- Born: 17 December 1926 Montrouge, France
- Died: 5 April 2020 (aged 93) Paris, France
- Occupation: Architect

= Michel Andrault =

French architect (1926–2020)

Michel Andrault (17 December 1926 – 5 April 2020) was a French architect.

==Biography==
Andrault was the son of a salesman and a seamstress. He was bedridden for two years due to tuberculosis.
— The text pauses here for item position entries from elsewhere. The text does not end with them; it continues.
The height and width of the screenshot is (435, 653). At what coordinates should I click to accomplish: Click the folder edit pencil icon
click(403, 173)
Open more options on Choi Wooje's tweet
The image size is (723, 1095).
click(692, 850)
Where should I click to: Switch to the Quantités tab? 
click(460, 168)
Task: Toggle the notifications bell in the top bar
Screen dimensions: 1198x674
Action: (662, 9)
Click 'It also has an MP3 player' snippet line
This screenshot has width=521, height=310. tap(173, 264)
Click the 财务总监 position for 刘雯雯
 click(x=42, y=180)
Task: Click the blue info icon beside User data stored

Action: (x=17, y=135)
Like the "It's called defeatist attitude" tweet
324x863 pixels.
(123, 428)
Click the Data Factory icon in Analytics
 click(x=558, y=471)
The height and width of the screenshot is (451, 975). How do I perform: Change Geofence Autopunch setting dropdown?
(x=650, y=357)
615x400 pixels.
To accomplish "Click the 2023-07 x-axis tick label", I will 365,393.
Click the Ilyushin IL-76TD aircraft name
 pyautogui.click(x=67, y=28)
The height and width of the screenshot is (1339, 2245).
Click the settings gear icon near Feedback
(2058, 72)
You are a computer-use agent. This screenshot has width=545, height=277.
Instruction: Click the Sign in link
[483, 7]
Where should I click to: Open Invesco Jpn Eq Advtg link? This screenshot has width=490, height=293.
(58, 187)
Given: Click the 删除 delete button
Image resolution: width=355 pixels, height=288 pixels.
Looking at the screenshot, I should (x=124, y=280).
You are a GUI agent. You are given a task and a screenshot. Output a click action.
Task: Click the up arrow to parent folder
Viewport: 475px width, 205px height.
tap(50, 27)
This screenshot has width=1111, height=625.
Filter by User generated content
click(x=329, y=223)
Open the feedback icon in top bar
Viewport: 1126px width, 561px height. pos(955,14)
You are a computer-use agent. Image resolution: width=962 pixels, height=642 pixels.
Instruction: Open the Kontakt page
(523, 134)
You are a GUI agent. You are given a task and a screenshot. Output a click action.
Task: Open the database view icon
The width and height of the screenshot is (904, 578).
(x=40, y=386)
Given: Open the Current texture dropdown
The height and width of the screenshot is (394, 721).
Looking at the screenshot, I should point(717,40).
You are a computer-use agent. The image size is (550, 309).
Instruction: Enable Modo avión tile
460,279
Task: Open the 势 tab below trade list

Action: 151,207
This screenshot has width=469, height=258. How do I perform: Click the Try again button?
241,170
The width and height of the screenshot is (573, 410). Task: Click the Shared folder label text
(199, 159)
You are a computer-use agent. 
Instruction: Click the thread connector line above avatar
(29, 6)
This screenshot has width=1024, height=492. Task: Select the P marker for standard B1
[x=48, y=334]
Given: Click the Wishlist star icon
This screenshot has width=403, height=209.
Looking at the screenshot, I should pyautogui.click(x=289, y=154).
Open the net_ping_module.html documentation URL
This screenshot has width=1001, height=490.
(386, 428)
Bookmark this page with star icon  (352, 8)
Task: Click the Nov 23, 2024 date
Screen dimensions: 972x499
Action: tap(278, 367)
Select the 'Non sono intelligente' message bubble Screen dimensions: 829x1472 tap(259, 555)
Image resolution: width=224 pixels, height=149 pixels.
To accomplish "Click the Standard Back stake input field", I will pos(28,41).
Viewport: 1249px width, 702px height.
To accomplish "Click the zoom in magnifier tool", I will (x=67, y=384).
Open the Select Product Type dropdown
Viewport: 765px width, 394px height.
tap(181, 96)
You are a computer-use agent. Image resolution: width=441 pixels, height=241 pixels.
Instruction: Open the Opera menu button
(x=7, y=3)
He entered the École nationale supérieure des Beaux-Arts in Paris. After graduating in 1955, Andrault joined his fellow student, Pierre Parat, in business in 1957. The pair won a competition for the construction of the Basilica Sanctuary of the Madonna delle Lacrime in Siracusa in Sicily. The controversial and modern design gained them notoriety, and they were contacted by the Caisse des dépôts et consignations for the construction of housing, working with Bouygues. Together, they built 19,000 dwellings, favoring pyramid shapes. The housing was constructed in Évry, Villepinte, Champs-sur-Marne, Plaisir, Couulommiers, and others. They built the headquarters of Havas in Neuilly-sur-Seine, the AGF headquarters in Madrid, the AccorHotels Arena in Bercy, the Tour Totem in Paris, and the Tours Société Générale and Tour Sequoia in La Défense.

Andrault and Parat parted ways in 1995. Andrault collected pre-colonial artifacts from Africa, Northern Ireland, and Burma.